# CHECK YOUR UNDERSTANDING:
(1) In the essay on political nostalgia, what did Biden campaign on?
(2) From the essay on political nostalgia, output the passage that begins with the words "The mantra of" and ends with "wear Tom’s shoes.".

# PAGE EXTRACT:
The mantra of Trumpism, “Make America Great Again,” relies on an Edenic image of past America built on white, heterosexual “family values.” His economic policies are obscure but promise the return of industrial-era labor and consumer practices—more factory jobs, cheaper eggs. Meanwhile, the Democratic party consistently refuses to offer any platform that diverges meaningfully from what is already happening. Biden campaigned on a “return to normalcy;” Kamala campaigned on what read as “return to normalcy 2: 2 return 2 normalcy.” The perpetual call to a recent past (implicitly, as far as I’m concerned, an Obama-era past of shutter shades, half-hearted public healthcare, and bombs in the Middle East) inspires a subsect of the American public who believes in climate change and racial equity but wishes that all they had to do to fix it was post on Facebook and wear Tom’s shoes.

Neither party is a monolith—both Kamala and Trump sequestered votes from people who more or less believed in their candidate’s platform. It’s unclear how many people actually knew what it was they were voting for; a graphic has been circulating of the number of Google searches for “did Biden drop out” on election day, a friend told me the other day that he heard that 40% of Americans are functionally illiterate (the real number is closer to 20%, as far as I can tell). Stupidity, ignorance, cruelty; elitism, alienation, delusion.

I’m wondering, then, if it’s cultural conflict that caused this, or instead if it’s a refusal to face reality. Conservatism, in the most basic sense of the word, means resistance to change—to conserve what already is. When change is then thrust upon us, as it always inevitably will be—temperatures rising, global conflict, refugees—conservatism holds that it is the change itself that is the problem, and not the behaviors that have led to them. By definition, both parties ran on some form of conservative ideology; both parties insisted on harkening back to a “time before.” When the world feels like it’s falling apart, it’s easier to lean on nostalgia than it is to actualize a clear, coherent solution to the situation you’re in right now; the sacrifices required to prevent climate change, to stop the spread of disease, to halt global conflict aren’t appealing to the voter base. I’m not a public policy guy, but the impression that I get is that the long-term solutions are going to require a substantial reorientation of our social and economic systems. Trump offered a specific, nostalgic vision of radical retrogression, while Kamala offered maintenance of sociocultural liberal hegemony.

Blame is just another method of maintenance. Of course, we need to determine what causes harm in order to prevent it; but the obsession with electoral strategy, with hunting down the culprits, of determining “who we are as a nation,” is just another way of shouting and discoursing and changing nothing. And change is always coming. I mean this on a personal level and a collective one. It’s compelling to believe that we can hold the world in our palm and spin it back and forth, that we know how stories will go because we’ve heard stories before. But the world does not wait for our stories—it doesn’t care about our nostalgia for the 1950’s or the 2010’s, and it doesn’t care about our predictive algorithms or our exit polls. We have urgent problems to solve, and solving them will require facing the circumstances and beliefs of our time. We can’t pretend the world isn’t heating up anymore, because it’s us that it’s heating. We can’t pretend that our taxes being used on drones don’t kill children, that the police don’t kill our citizens, because we see it on screens and on the street every day. There’s no going back. How will you move forward?

[Collected data entries]

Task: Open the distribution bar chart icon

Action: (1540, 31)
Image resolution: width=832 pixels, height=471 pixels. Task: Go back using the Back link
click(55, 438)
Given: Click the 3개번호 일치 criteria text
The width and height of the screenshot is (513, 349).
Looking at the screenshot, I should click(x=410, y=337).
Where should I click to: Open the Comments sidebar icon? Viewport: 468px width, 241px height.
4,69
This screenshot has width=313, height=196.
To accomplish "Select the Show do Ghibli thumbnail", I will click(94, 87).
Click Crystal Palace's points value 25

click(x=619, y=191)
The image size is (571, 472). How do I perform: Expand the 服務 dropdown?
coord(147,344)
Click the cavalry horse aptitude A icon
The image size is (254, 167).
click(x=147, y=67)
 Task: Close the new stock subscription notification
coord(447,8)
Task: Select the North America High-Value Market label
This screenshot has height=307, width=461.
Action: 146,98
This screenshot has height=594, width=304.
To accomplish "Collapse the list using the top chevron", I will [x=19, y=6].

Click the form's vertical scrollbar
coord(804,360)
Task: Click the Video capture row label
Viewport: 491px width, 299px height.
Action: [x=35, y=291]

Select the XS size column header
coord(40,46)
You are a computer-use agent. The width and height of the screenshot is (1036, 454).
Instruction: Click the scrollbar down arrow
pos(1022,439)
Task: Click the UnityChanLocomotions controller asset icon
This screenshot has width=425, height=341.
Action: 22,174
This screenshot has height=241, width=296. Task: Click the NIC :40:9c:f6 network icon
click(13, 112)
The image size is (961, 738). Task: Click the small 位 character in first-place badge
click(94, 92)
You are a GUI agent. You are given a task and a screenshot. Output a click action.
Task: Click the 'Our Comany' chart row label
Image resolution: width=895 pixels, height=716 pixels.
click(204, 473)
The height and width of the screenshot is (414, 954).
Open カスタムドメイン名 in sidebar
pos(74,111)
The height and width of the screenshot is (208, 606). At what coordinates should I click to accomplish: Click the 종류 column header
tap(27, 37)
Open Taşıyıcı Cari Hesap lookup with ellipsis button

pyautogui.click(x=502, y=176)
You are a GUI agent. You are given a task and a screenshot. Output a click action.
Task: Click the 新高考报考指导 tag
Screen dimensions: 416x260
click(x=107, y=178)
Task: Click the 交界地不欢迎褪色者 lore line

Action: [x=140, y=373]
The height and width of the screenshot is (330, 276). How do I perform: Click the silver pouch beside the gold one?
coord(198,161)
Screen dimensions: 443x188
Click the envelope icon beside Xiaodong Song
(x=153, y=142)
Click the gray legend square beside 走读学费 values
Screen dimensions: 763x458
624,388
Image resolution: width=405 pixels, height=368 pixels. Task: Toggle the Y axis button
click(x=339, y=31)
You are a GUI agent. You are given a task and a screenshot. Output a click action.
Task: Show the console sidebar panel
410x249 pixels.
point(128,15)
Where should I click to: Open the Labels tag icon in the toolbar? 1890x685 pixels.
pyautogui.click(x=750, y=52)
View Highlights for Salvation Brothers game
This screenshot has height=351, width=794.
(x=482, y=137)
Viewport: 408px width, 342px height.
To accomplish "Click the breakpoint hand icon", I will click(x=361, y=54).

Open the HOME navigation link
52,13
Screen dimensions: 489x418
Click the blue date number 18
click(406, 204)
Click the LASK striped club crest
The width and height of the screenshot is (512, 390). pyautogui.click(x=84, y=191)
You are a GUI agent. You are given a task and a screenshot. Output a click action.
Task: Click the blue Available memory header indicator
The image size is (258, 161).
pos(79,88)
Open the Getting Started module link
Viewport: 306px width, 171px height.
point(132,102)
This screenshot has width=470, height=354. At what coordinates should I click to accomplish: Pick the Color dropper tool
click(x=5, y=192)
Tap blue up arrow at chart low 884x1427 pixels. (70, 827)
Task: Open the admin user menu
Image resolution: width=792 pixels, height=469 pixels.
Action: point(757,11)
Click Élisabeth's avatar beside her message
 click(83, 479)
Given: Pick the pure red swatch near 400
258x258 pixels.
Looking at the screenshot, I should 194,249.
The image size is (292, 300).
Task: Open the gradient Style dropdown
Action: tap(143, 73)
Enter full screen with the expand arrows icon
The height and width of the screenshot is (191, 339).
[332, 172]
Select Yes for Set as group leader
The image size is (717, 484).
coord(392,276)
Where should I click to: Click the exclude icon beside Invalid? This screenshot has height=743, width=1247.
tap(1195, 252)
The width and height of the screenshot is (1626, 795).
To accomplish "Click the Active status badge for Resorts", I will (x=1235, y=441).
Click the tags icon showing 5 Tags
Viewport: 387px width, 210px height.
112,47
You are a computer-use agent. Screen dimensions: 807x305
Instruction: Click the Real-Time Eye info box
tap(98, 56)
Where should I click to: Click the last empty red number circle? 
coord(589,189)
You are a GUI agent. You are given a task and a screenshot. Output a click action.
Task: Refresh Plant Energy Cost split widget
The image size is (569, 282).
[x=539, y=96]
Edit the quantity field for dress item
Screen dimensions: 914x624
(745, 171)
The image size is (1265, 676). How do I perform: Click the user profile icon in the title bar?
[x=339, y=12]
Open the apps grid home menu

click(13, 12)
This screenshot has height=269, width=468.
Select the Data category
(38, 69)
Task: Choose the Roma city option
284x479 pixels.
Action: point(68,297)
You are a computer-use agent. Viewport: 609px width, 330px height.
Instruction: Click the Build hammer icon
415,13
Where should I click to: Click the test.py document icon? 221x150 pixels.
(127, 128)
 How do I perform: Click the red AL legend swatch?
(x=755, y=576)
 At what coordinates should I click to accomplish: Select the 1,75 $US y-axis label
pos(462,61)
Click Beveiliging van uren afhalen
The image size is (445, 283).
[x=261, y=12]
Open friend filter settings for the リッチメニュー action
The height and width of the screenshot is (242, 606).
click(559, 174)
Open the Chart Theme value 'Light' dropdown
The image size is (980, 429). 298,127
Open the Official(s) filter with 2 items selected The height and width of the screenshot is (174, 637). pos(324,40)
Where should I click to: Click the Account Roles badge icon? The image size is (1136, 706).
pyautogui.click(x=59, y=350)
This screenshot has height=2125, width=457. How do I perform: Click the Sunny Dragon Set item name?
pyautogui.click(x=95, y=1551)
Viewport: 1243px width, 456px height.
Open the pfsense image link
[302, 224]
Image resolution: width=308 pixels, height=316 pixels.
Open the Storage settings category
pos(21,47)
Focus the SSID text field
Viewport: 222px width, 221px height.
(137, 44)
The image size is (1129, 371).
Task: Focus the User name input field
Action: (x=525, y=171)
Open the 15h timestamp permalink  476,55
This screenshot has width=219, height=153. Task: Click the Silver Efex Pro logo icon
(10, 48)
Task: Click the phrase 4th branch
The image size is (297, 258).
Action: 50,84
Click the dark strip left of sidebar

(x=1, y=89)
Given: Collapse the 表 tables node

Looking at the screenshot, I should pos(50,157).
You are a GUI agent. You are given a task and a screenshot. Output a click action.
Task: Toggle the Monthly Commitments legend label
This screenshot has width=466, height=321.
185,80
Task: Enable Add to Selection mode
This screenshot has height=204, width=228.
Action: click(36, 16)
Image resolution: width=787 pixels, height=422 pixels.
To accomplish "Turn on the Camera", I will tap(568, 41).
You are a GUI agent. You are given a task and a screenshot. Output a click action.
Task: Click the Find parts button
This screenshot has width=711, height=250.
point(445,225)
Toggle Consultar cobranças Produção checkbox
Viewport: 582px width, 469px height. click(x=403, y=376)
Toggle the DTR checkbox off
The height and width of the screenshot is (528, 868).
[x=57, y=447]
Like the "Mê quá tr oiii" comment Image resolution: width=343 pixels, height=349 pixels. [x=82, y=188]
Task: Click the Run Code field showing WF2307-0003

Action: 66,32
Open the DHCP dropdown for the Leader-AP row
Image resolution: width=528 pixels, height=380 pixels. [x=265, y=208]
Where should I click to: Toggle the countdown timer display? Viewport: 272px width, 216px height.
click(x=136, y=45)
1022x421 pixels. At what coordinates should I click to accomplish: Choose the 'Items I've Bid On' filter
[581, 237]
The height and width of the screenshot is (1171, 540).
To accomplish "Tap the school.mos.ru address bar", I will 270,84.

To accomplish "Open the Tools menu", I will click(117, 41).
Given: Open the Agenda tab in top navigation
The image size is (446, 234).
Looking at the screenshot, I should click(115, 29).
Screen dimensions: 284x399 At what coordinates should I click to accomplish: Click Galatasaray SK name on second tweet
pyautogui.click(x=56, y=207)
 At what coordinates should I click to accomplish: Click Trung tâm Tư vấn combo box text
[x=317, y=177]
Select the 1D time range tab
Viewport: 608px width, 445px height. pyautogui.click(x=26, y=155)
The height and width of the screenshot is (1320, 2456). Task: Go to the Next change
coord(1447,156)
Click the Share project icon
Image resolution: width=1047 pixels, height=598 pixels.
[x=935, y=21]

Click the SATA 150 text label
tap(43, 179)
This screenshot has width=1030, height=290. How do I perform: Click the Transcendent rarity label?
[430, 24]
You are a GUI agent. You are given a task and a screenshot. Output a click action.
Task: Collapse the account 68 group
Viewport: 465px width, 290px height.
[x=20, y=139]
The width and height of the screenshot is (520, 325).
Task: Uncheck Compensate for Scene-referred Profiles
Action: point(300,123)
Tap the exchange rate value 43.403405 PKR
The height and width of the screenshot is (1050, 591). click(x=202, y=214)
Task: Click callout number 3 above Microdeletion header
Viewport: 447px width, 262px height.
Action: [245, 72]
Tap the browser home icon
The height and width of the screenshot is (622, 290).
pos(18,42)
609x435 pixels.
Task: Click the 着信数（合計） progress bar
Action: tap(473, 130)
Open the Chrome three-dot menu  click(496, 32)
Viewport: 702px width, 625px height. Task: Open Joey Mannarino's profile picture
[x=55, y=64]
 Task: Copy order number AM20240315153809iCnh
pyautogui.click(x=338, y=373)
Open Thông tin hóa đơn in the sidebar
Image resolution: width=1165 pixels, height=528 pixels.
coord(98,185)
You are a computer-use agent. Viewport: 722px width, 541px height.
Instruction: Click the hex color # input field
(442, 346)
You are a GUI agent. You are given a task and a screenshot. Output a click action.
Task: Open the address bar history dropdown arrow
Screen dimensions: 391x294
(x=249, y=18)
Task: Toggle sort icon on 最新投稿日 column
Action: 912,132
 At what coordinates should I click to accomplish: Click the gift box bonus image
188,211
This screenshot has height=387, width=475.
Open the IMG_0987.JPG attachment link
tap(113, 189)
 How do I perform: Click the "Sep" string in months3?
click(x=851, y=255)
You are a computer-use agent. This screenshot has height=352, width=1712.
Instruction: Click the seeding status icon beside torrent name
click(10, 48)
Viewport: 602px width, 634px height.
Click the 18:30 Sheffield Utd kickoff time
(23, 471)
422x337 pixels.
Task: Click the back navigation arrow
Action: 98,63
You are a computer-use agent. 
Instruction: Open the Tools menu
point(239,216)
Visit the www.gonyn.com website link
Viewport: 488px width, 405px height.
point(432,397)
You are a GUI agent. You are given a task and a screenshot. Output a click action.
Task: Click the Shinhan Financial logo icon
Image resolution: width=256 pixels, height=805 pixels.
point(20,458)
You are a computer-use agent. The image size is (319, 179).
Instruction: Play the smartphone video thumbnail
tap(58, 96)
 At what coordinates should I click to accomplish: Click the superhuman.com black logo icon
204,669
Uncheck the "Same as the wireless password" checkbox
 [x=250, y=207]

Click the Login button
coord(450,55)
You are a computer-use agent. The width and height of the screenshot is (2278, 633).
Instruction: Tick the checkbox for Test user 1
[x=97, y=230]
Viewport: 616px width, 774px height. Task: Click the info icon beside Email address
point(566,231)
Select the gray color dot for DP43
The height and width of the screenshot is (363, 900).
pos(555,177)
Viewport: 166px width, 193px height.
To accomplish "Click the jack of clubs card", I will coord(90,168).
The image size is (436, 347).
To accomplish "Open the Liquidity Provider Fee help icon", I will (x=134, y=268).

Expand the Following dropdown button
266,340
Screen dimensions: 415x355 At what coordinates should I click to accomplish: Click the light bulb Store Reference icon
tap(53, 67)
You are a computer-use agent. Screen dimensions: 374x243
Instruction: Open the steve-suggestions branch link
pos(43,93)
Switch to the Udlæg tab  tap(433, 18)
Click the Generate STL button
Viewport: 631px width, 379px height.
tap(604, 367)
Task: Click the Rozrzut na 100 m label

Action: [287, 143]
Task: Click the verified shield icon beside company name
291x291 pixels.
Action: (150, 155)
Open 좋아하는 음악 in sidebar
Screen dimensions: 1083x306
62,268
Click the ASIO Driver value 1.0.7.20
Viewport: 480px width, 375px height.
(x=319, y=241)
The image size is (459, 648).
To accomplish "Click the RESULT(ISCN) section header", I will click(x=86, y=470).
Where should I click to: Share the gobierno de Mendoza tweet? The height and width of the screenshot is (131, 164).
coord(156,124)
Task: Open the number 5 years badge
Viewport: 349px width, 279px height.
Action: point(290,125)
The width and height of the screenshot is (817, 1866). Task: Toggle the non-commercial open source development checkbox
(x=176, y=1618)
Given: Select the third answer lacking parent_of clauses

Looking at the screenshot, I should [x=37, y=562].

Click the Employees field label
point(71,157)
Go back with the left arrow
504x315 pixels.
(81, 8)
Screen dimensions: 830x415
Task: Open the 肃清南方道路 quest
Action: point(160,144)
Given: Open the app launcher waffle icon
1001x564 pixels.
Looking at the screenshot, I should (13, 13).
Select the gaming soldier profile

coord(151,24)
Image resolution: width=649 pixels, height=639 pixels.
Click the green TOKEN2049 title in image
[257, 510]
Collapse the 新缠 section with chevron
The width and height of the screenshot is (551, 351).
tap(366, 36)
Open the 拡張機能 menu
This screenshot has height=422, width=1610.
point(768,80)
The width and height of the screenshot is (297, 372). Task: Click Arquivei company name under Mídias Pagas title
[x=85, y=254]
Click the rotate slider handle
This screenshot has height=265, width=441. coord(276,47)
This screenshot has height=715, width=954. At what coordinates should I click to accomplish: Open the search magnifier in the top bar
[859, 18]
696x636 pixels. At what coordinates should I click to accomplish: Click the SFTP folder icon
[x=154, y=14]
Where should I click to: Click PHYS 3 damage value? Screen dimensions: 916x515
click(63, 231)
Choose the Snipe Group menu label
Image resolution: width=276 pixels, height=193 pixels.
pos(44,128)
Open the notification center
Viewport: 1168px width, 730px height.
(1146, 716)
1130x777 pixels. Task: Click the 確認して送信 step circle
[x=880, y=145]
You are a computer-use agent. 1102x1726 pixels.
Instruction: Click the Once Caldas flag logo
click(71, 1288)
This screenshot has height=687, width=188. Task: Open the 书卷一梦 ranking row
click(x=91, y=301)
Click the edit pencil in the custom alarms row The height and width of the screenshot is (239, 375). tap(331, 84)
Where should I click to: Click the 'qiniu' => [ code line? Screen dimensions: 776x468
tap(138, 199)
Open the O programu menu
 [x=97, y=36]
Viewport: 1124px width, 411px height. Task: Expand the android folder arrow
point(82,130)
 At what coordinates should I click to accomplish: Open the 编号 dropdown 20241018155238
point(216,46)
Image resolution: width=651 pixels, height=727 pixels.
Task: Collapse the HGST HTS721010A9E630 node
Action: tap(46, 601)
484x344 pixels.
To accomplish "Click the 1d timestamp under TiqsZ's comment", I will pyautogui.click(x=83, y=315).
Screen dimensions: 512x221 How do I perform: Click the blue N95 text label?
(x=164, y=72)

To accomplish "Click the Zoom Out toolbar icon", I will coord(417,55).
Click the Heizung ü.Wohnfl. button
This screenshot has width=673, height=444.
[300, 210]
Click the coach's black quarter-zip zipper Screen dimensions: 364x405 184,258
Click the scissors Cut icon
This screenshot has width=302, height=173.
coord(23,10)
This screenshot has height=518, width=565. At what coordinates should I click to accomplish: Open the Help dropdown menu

# OUTPUTS BY TASK:
(1) Biden campaigned on a "return to normalcy."

(2)
The mantra of Trumpism, “Make America Great Again,” relies on an Edenic image of past America built on white, heterosexual “family values.” His economic policies are obscure but promise the return of industrial-era labor and consumer practices—more factory jobs, cheaper eggs. Meanwhile, the Democratic party consistently refuses to offer any platform that diverges meaningfully from what is already happening. Biden campaigned on a “return to normalcy;” Kamala campaigned on what read as “return to normalcy 2: 2 return 2 normalcy.” The perpetual call to a recent past (implicitly, as far as I’m concerned, an Obama-era past of shutter shades, half-hearted public healthcare, and bombs in the Middle East) inspires a subsect of the American public who believes in climate change and racial equity but wishes that all they had to do to fix it was post on Facebook and wear Tom’s shoes.